"""

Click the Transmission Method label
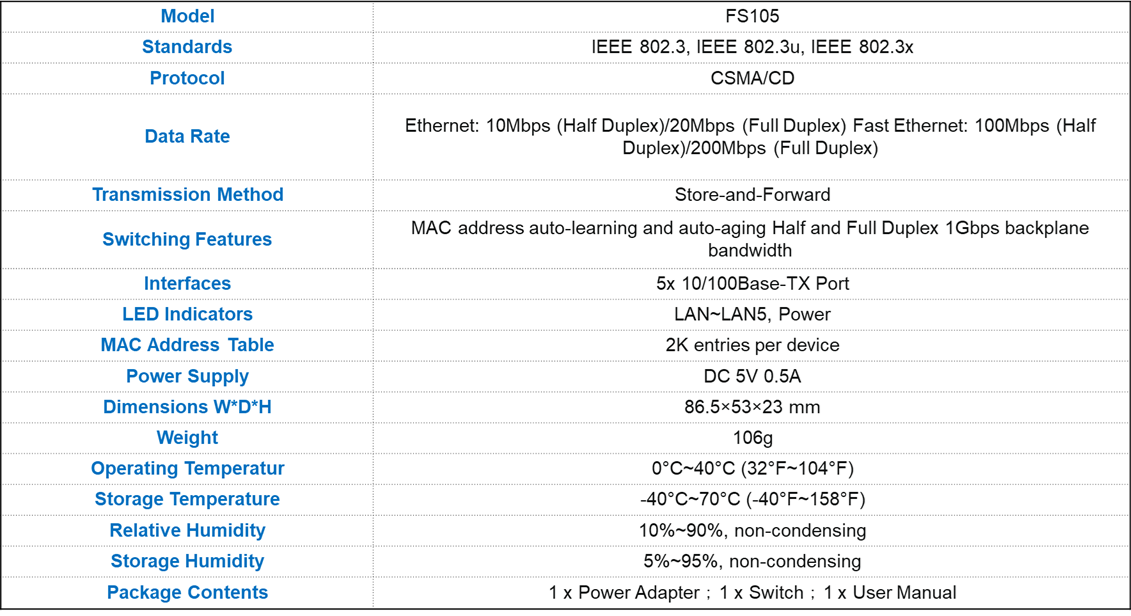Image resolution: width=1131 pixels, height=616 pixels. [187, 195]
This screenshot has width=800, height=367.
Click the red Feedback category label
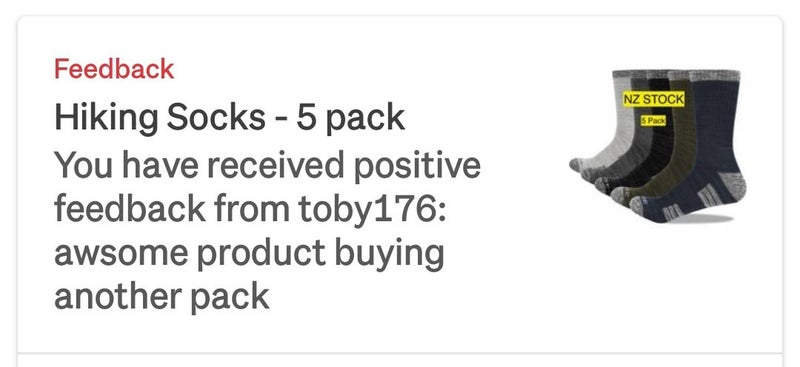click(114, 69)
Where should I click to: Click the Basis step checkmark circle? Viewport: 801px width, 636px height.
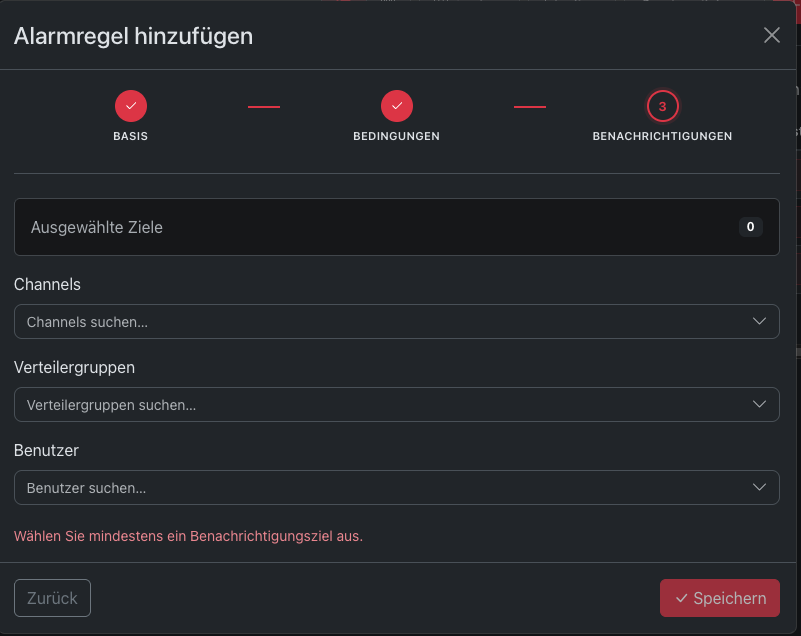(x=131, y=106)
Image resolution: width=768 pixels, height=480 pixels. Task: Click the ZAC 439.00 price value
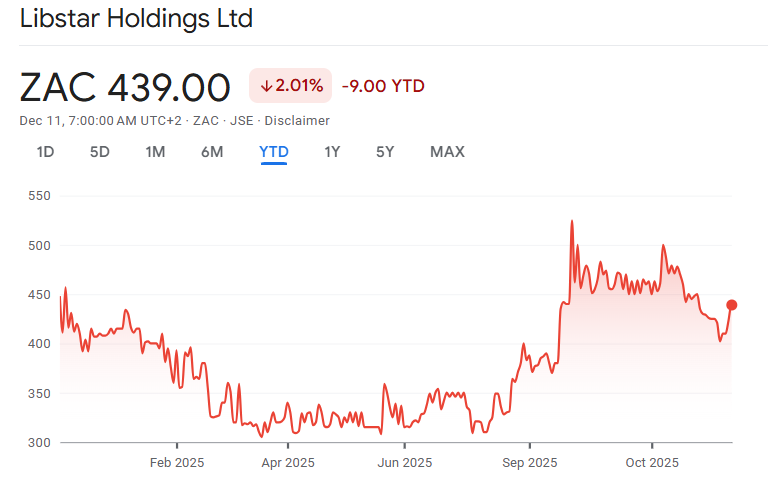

"""

**TASK INSTRUCTIONS**
Transcribe the text lines of every item above verbatim, leaving out the pictures.

**RESPONSE**
Click the Transmission Method label
Image resolution: width=1131 pixels, height=616 pixels. [187, 195]
This screenshot has width=800, height=367.
Click the red Feedback category label
click(114, 69)
Where should I click to: Click the Basis step checkmark circle? Viewport: 801px width, 636px height.
(x=131, y=106)
Image resolution: width=768 pixels, height=480 pixels. Task: Click the ZAC 439.00 price value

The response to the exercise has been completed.